Applications in image processing, speech recognition and other pattern recognition systems have been developed using Support Vector Machines, Deep Long Short-Term Memory, etc. Great acceptance has had the Deep Belief Networks where a stack of Restricted Boltzmann Machines is disposed to improve learning capability.
BCI systems capture brain signals and decode them with the purpose of interacting with certain devices without any muscular intervention [30]. Most of the BCI mechanisms used for this purpose are based on electroencephalogram (EEG) techniques, where the electrodes detecting the electric potentials caused by the neurons inside the brain are placed on the scalp of the user [25]. This technology has fundamentally been applied to medical and psychological brain research, rehabilitation treatment of motor dysfunction [44]. However, the decrease in the cost of the headsets is closing the gap between the research or medical environment and the households, where applications such as video gaming are starting to pave the way for the adoption of BCI devices by the marketplace. One of the most difficult problems faced by BCIs is called motor imagery and it consist in properly classifying three mental tasks: left hand movement, right hand movement and generation of words beginning with the same random letter. Solving this problem only with non-invasive EEG data involves processing signals that are highly variable, not only between users, but also within a single user depending on daytime or the fatigue level. Artifacts and outliers usually arise increasing the difficulty of this problem.
Some pattern recognition problems can be directly validated by a human being. A typical example is shown in Fig. 2.

Handwritten characters recognition application.
However, it must be noted that the EEG signals cannot be read and decoded straightaway by nobody, even the most experienced neurologist Fig. 3.

EEG signals recognition for BCI application.

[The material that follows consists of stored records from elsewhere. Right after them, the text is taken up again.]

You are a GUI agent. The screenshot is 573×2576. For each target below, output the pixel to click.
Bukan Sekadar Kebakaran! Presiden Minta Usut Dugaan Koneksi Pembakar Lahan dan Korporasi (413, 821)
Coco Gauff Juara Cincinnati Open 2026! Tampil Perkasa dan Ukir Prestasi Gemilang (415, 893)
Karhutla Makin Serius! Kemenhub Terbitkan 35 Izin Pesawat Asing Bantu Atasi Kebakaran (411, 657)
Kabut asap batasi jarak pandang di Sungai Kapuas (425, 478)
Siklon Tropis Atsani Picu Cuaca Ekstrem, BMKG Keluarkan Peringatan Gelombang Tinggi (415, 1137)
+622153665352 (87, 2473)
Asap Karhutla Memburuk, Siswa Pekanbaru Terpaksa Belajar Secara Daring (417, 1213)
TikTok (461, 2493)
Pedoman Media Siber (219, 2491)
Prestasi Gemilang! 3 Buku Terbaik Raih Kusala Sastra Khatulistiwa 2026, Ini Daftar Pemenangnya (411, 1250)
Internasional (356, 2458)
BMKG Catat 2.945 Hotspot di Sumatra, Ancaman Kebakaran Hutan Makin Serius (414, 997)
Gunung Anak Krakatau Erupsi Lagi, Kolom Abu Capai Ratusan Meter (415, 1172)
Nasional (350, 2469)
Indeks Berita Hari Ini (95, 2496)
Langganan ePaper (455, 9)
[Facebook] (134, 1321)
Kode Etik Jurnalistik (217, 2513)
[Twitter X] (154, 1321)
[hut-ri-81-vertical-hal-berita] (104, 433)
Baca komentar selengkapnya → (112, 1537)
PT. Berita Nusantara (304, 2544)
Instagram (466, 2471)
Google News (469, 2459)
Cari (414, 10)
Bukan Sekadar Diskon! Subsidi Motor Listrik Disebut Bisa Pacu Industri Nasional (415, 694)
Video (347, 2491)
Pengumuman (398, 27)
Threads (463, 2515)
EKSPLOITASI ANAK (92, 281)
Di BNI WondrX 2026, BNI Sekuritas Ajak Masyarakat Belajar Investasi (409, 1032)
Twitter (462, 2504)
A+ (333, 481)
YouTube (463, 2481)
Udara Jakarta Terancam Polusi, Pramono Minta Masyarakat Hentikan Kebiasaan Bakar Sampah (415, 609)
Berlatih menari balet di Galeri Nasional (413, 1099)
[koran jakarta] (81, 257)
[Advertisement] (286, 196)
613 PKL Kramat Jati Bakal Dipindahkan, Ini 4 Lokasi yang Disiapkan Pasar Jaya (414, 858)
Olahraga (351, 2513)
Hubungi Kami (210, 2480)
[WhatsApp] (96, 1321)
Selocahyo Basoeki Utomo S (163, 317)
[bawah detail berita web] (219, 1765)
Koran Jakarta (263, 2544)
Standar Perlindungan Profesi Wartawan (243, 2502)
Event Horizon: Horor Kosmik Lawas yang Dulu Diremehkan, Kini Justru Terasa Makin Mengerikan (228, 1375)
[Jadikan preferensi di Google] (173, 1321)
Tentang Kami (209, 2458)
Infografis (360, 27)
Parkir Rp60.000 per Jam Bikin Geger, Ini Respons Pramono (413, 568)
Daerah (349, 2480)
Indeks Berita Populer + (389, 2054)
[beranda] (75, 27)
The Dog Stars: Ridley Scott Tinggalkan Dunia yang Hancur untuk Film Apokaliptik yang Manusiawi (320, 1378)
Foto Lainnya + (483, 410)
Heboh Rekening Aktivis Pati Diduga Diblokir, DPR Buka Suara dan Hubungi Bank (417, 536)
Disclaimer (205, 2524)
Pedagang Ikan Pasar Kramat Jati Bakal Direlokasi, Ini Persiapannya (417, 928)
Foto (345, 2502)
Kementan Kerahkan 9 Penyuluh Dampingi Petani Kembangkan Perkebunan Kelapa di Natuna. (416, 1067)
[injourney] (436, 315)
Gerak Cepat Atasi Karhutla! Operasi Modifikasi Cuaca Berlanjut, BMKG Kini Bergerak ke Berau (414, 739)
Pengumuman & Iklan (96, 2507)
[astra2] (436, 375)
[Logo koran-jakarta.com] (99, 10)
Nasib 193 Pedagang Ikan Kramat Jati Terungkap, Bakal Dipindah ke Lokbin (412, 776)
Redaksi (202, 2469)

It is an emerging area, which fits very well with artificial intelligence and more specifically to the DL way of doing. It is able to extract the underlying information in those difficult problems. The BCI problem is solved following several steps and all of them can be carried out by mean of AI methods, increasing the abstract level of representation. DL must avoid the presence of noise or the high dimensional EEG data that characterized the motor imagery problem, as mentioned in [13]: “the successful implementation of deep learning methods for the classification of EEG signals is quite an achievement”. In that paper, recordings from three electrodes (C3, Cz, and C4) and five electrodes (C3 C1, Cz, C2, and C4) are included, and only two states are taken into account.
DL process is applied in [41] to BCI problems using Convolutional Neural Networks and Recurrent Neural Networks with Long Short-Term Memory architecture. It is applied to a non- motor imagery problem (The stimuli are non-overlapping flickering lights from five magenta boxes with frequencies 6.66 Hz, 7.5 Hz, 8.5 Hz, 10 Hz, and 12 Hz. The objective is to distinguish between the different stimuli frequencies by analysing the Steady State Visually Evoked Potential.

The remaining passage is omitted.